(Data excerpts)
>>>
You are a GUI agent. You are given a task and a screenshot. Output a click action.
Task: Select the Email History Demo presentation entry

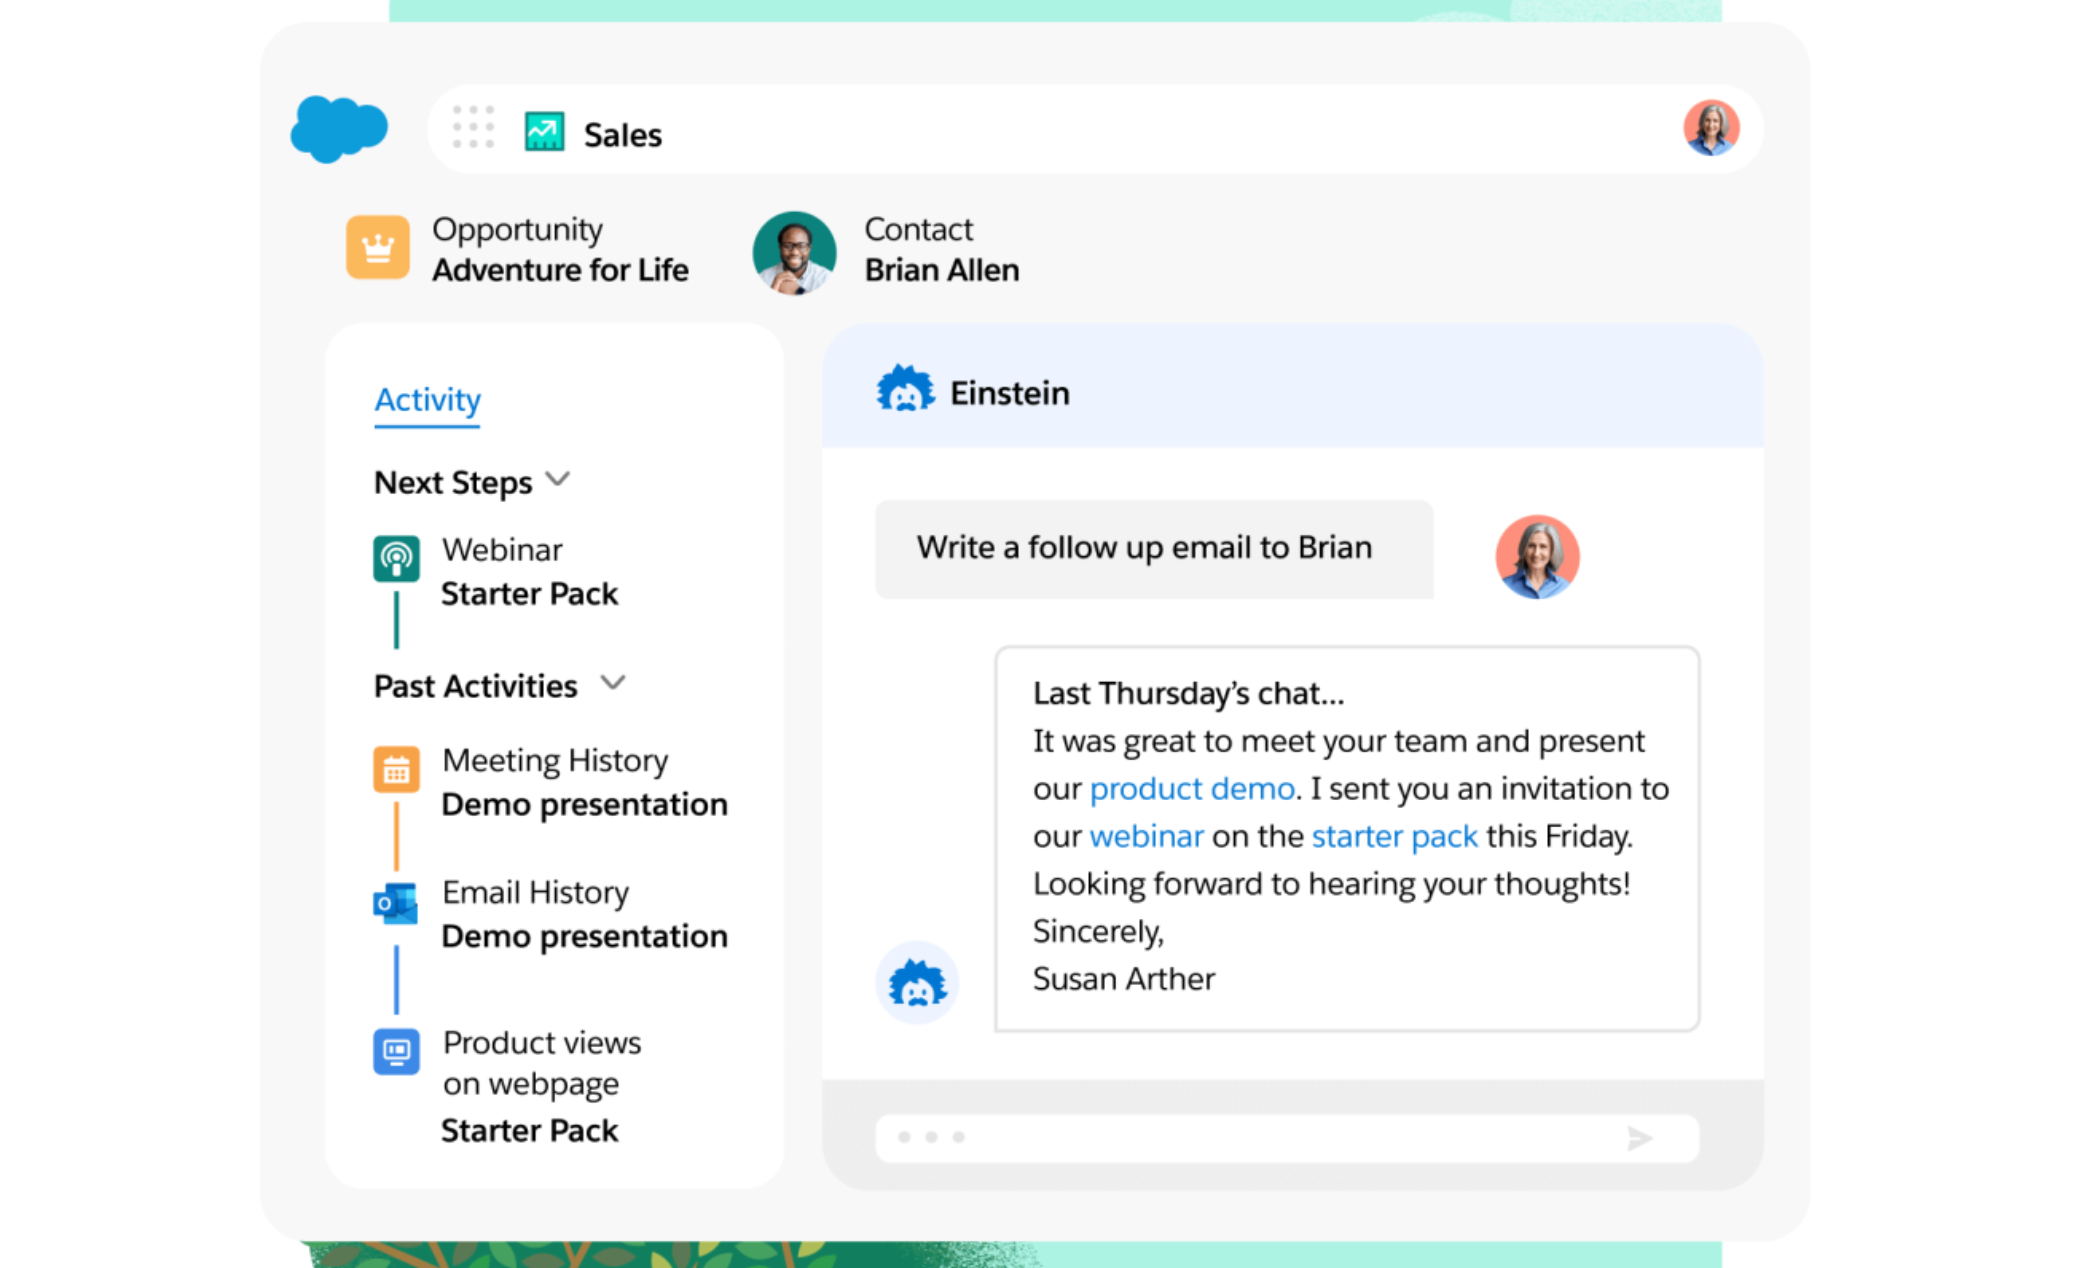(584, 936)
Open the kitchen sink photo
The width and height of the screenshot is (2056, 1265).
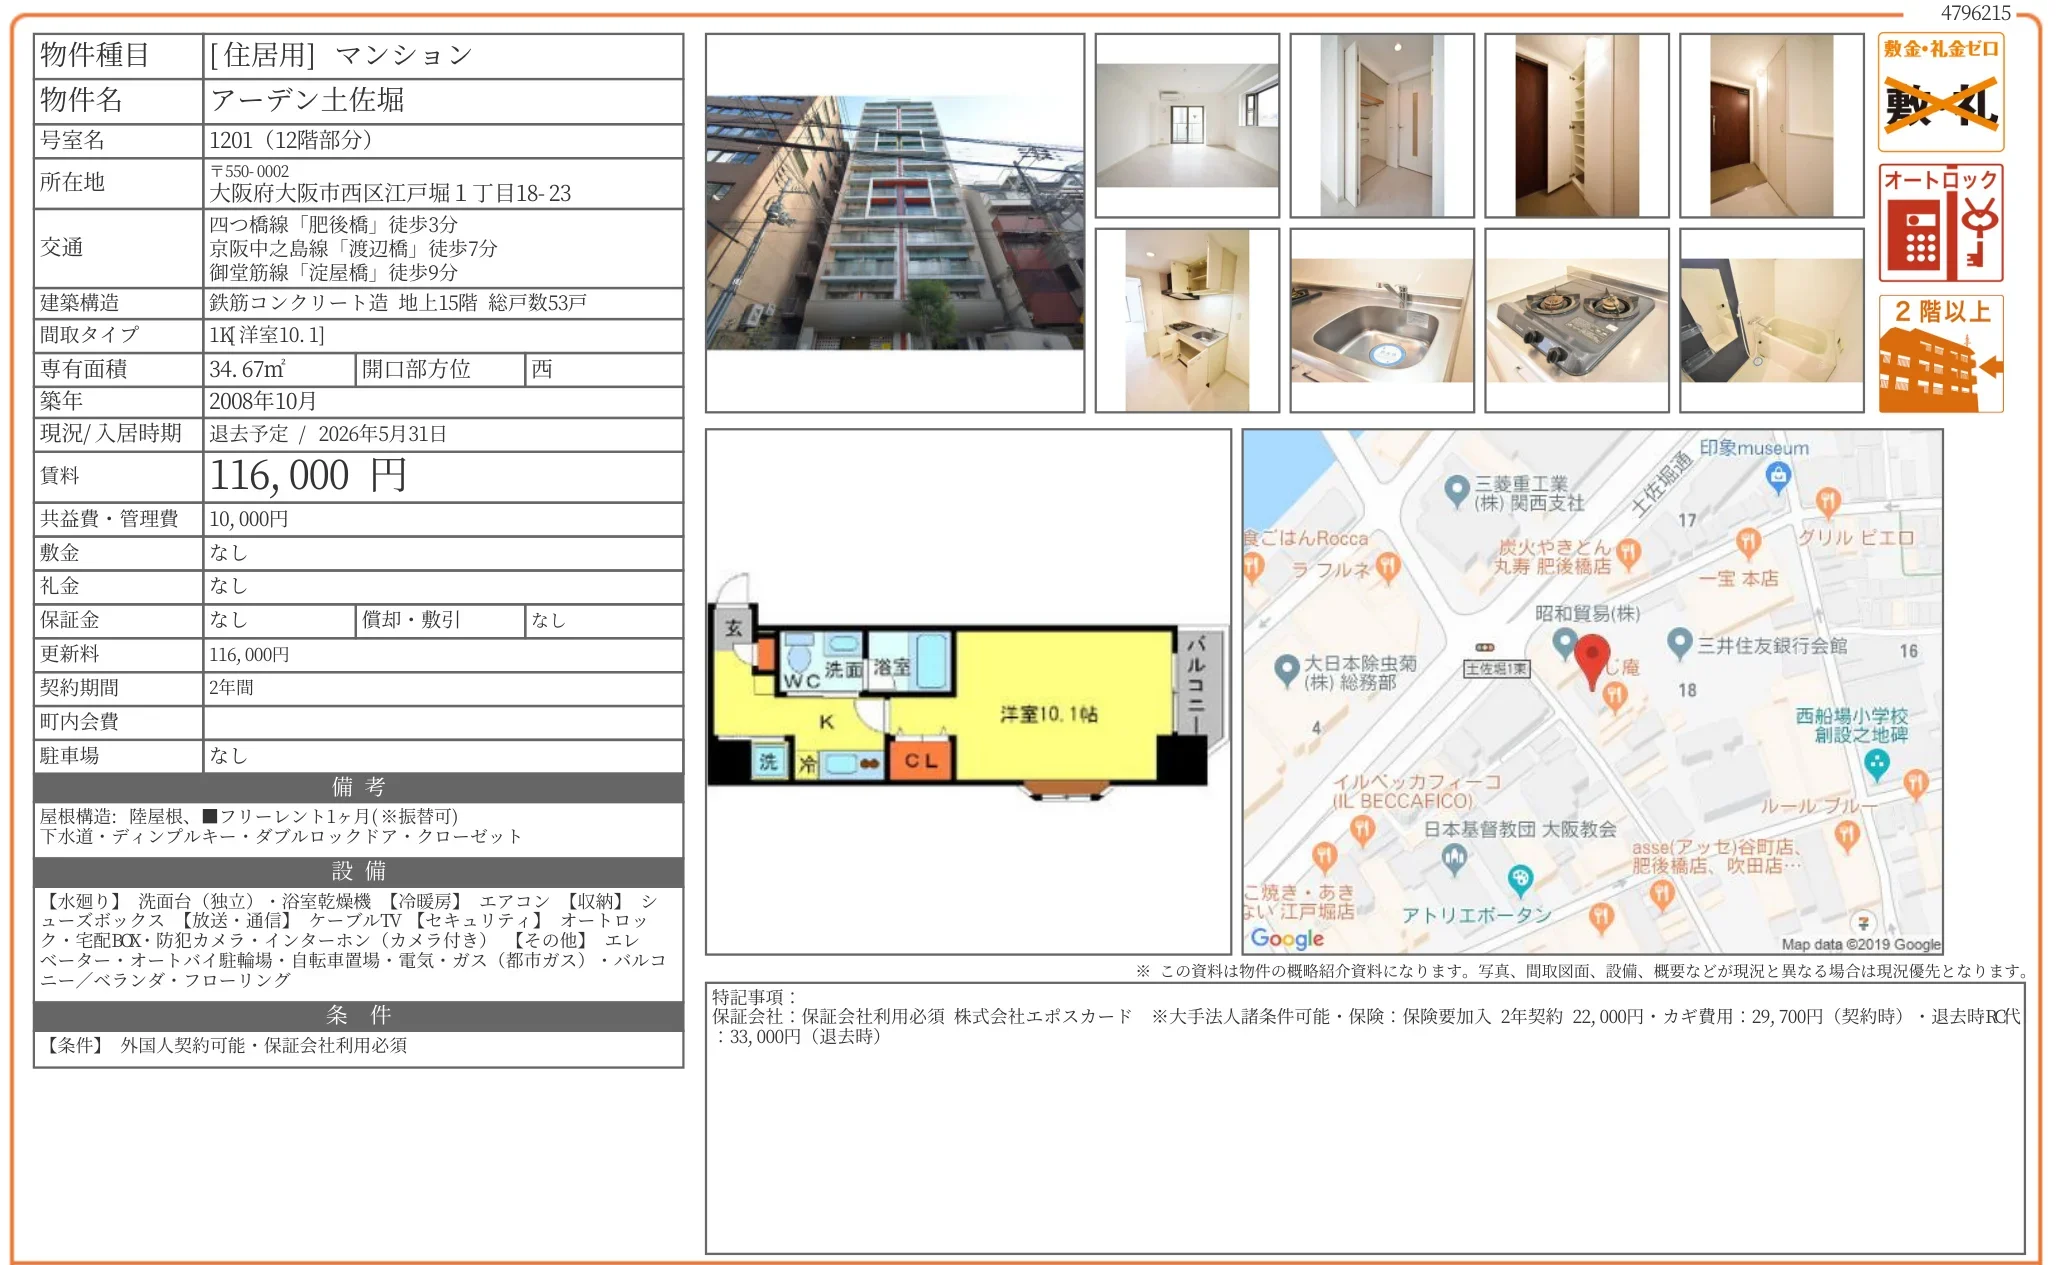pos(1381,321)
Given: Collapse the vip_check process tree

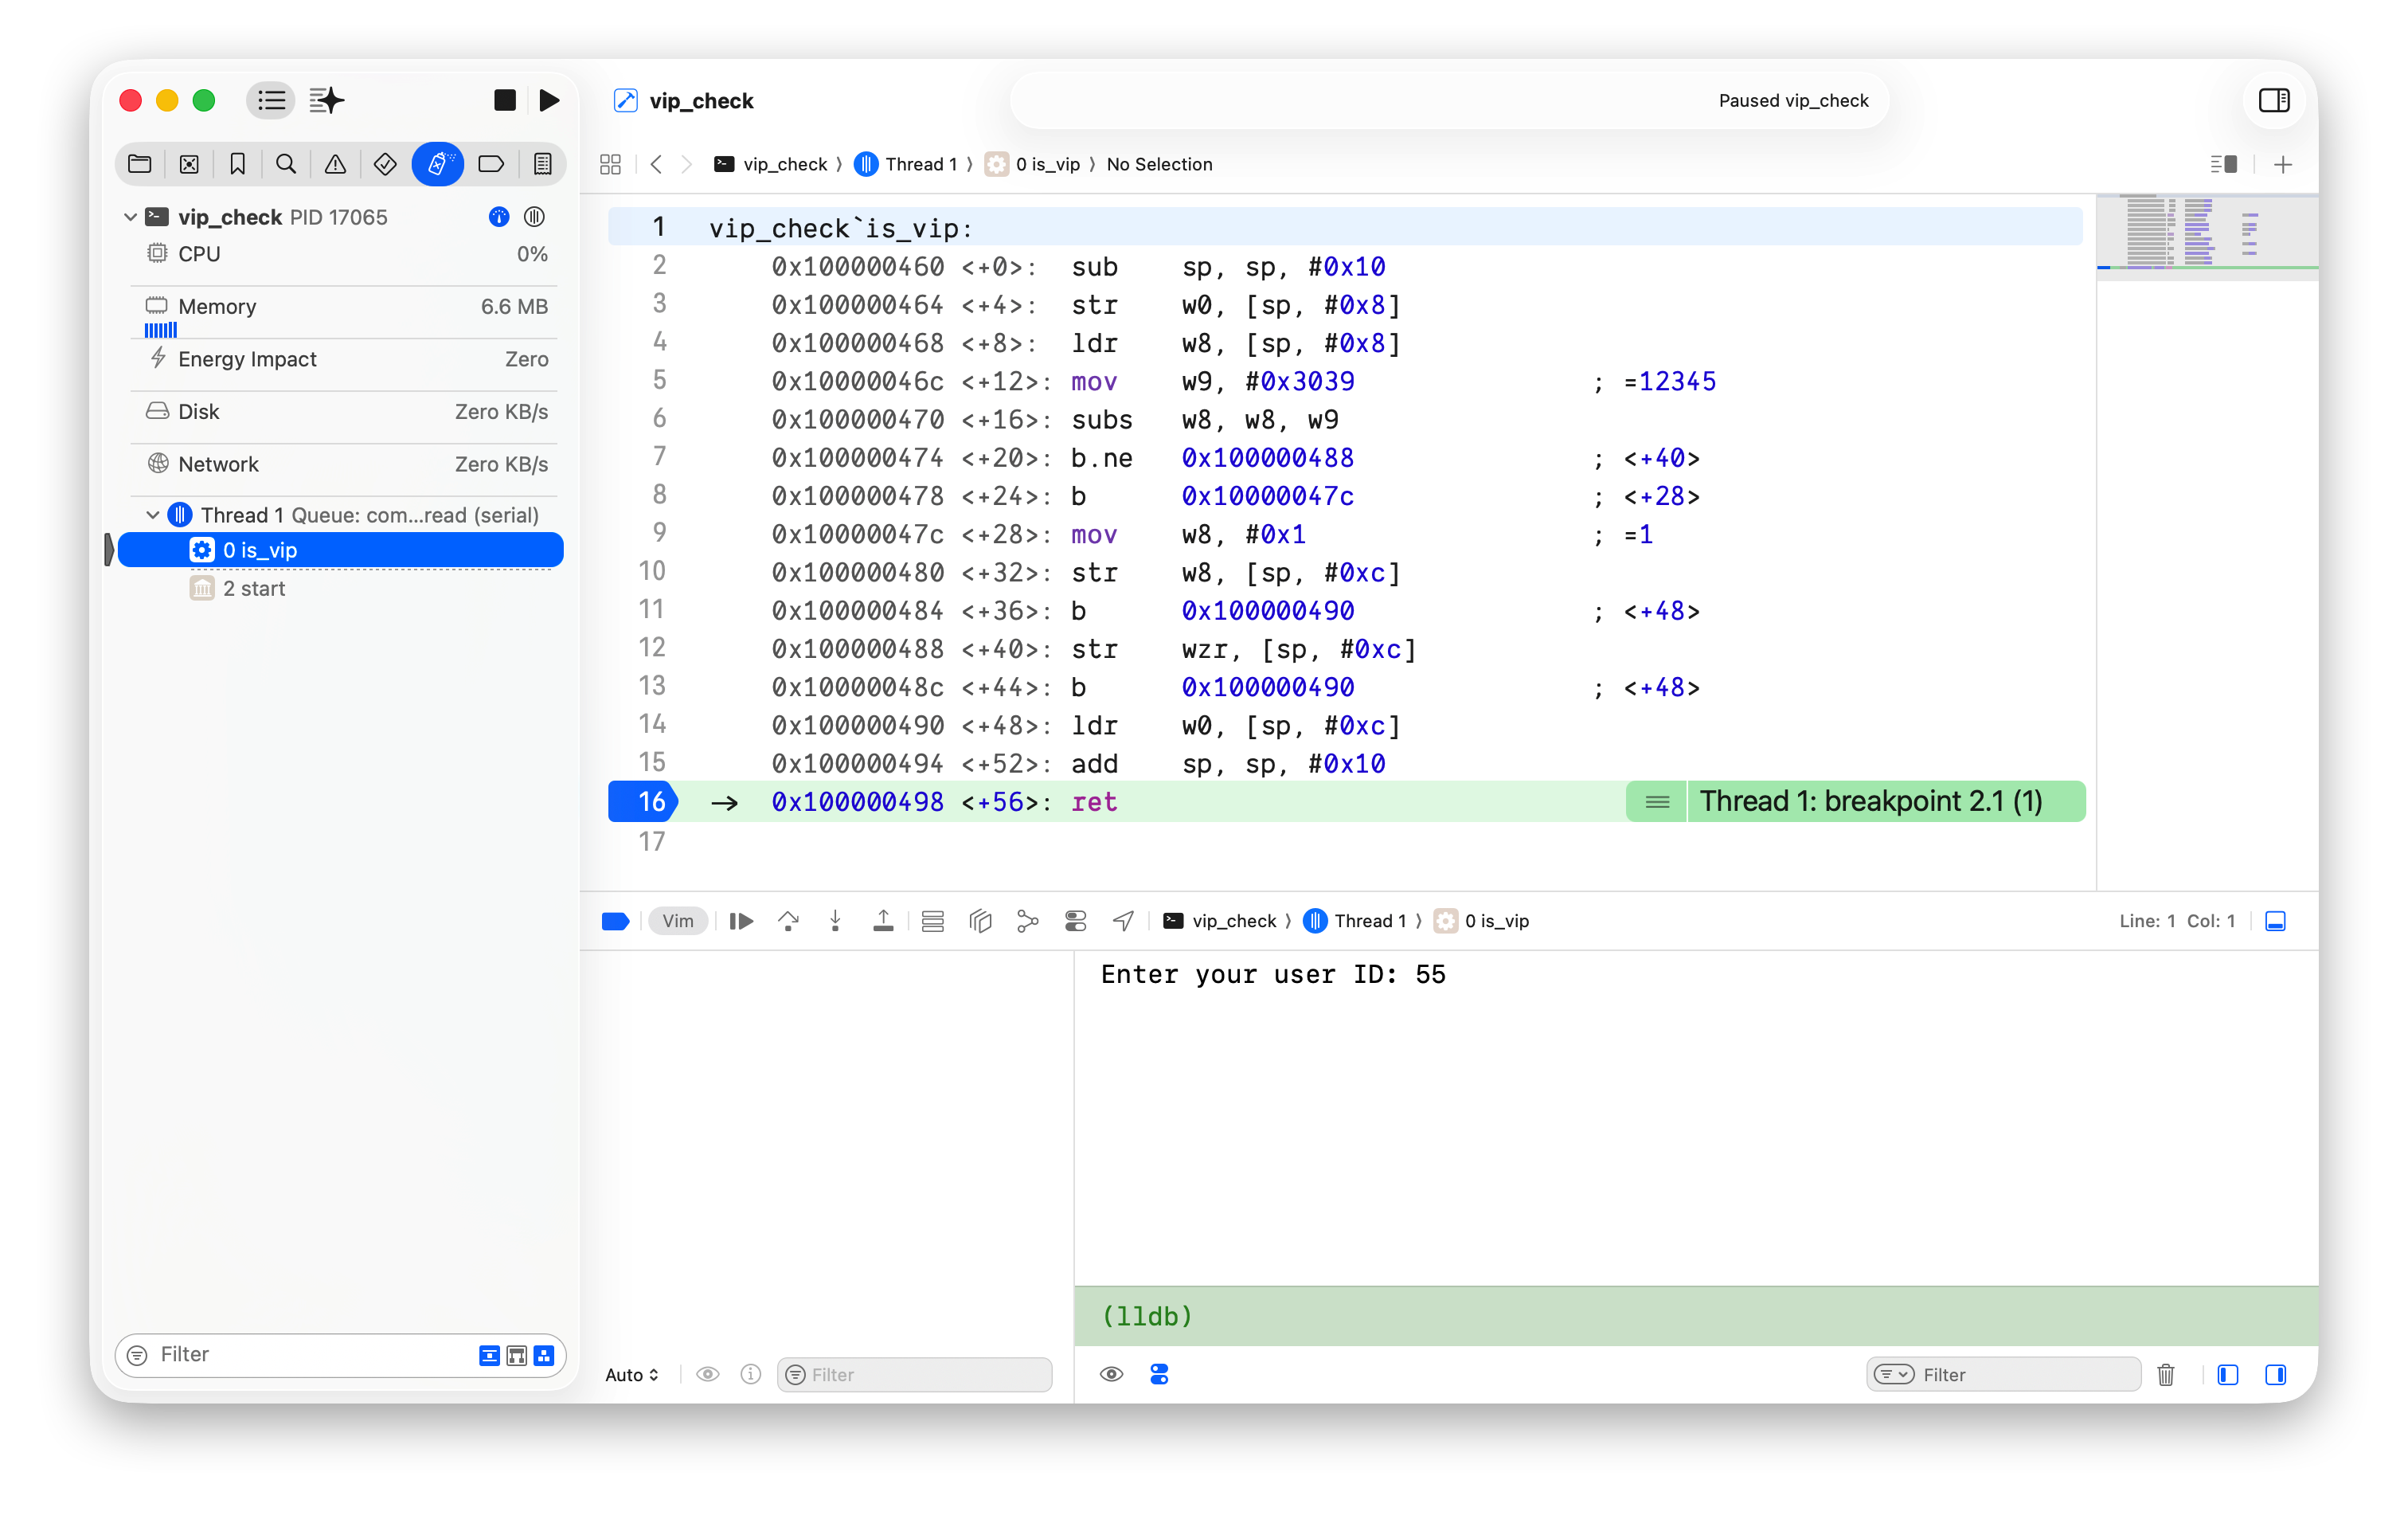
<<<
Problem details: Omit the pictures and retype exactly the lines from the one containing "The width and" through the end of the entries above.

Answer section:
The width and height of the screenshot is (2056, 1265).
pos(1381,321)
Given: Collapse the vip_check process tree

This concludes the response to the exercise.